▶ [Fragmento del texto]

•••

# on = nous



## moira

Quizás os parezca algo muy elemental, pero siempre he tenido dudas respecto al uso de ON para significar NOUS. 
Después de consultar mi diccionario, no me aclara mucho el asunto. 
Hay algún caso en que el uso de ON no esté indicado para significar NOUS?
Merci de votre collaboration.


----------



## valerie

Escribiendo no es normal reemplazar el 'nous' por el on. Incluso cuando escribo emails a mis amigos, uso el 'nous'.

Hablando de manera formal, con clientes por ejemplo, es mucho mejor usar el 'nous'. Igualmente si haces una presentación o un idscurso delante de un auditorio, no uses el 'on'.

El on vale para la mayoria de la situaciones cotidianas cuando hablas, a ver si se me ocurren más casos donde mejor evitarlo


----------



## moira

Muchas gracias por tus ayudas Valérie.


----------



## funambule23

Hola:

"On" se usa en contextos cotidianos para no de decir "nosotros", por ejemplo, cuando van a cerrar una tienda, un empleado puede te decir "On va fermer le magasin" (vamos a cerrar la tienda) para no decir "Nous allons a fermer"...., también se usa cuando quieres comprar o pedir algo y vas acompañado, Por ejemplo, On voudrait prendre deux billets à destination de Saint Malo (queríamos dos boletos a Saint Malo). 
Bueno también puede usarse de otras formas, por ejemplo, "On m'a dit que tu t'est mariée" (me han dicho que te casaste). Depende todo del contexto.

Saludos


----------



## freakky

He visto varias veces el término  "on s'aimera" que se traduce como "nos queremos".

"on ne s'aimera plus jamais" 

"et on s'aimera encore"

"on" es el pronombre, pero quiero saber esa abreviación "'s'" de que es?


----------



## Dentellière

freakky said:


> He visto varias veces el término  "on s'aimera" que se traduce como "nos queremos".
> 
> "on ne s'aimera plus jamais"
> 
> "et on s'aimera encore"
> 
> "on" es el pronombre, pero quiero saber esa abreviación "'s'" de que es?

•••

▶ [Datos proporcionados]
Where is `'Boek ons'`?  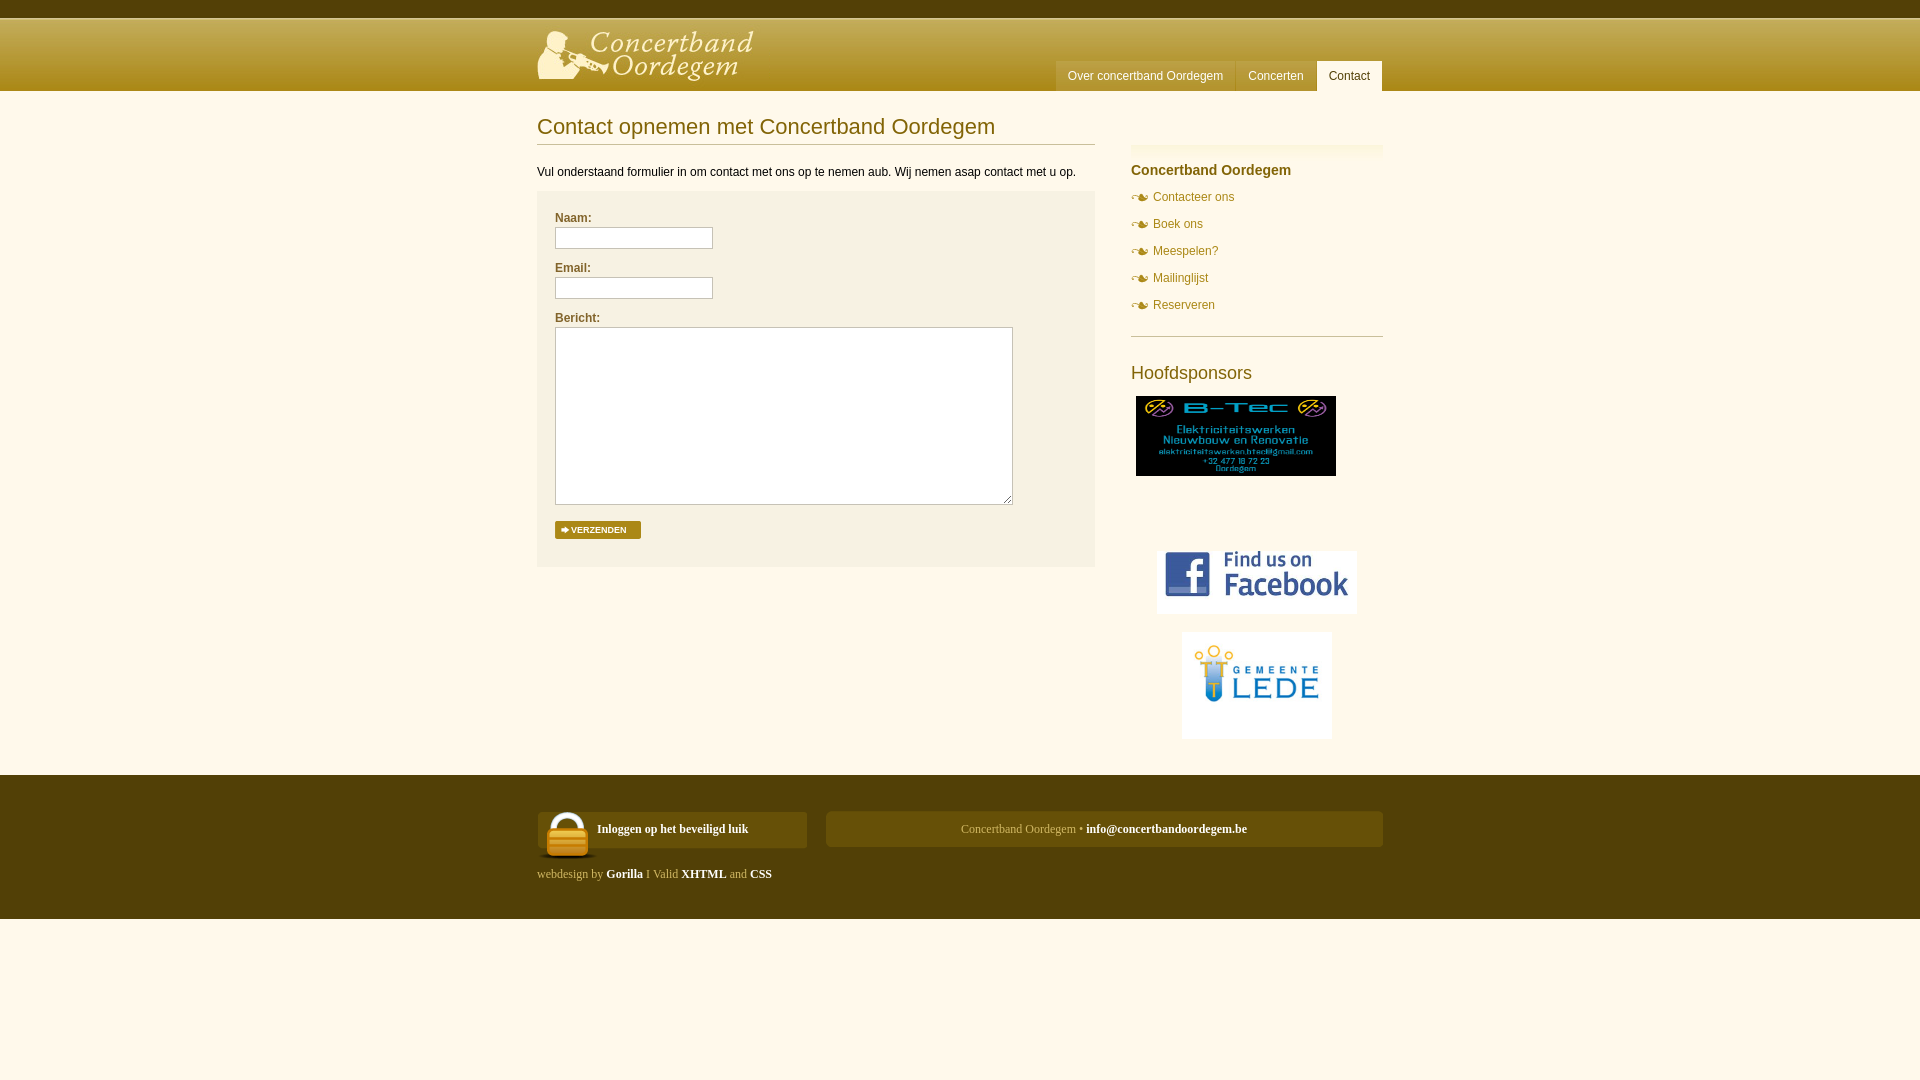
'Boek ons' is located at coordinates (1166, 223).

•••

▶ [Lista de ejercicios]
1) Transcribe, por favor, el pasaje del hilo que empieza con "## funambule23" y continúa hasta "todo del contexto.".
2) Traduce al inglés esta oración del hilo: "Hablando de manera formal, con clientes por ejemplo, es mucho mejor usar el 'nous'."
Para resolver, básate únicamente en el hilo.

▶ [Soluciones por ejercicio]
1)
## funambule23

Hola:

"On" se usa en contextos cotidianos para no de decir "nosotros", por ejemplo, cuando van a cerrar una tienda, un empleado puede te decir "On va fermer le magasin" (vamos a cerrar la tienda) para no decir "Nous allons a fermer"...., también se usa cuando quieres comprar o pedir algo y vas acompañado, Por ejemplo, On voudrait prendre deux billets à destination de Saint Malo (queríamos dos boletos a Saint Malo). 
Bueno también puede usarse de otras formas, por ejemplo, "On m'a dit que tu t'est mariée" (me han dicho que te casaste). Depende todo del contexto.

2) When speaking formally, with clients for example, it is much better to use 'nous'.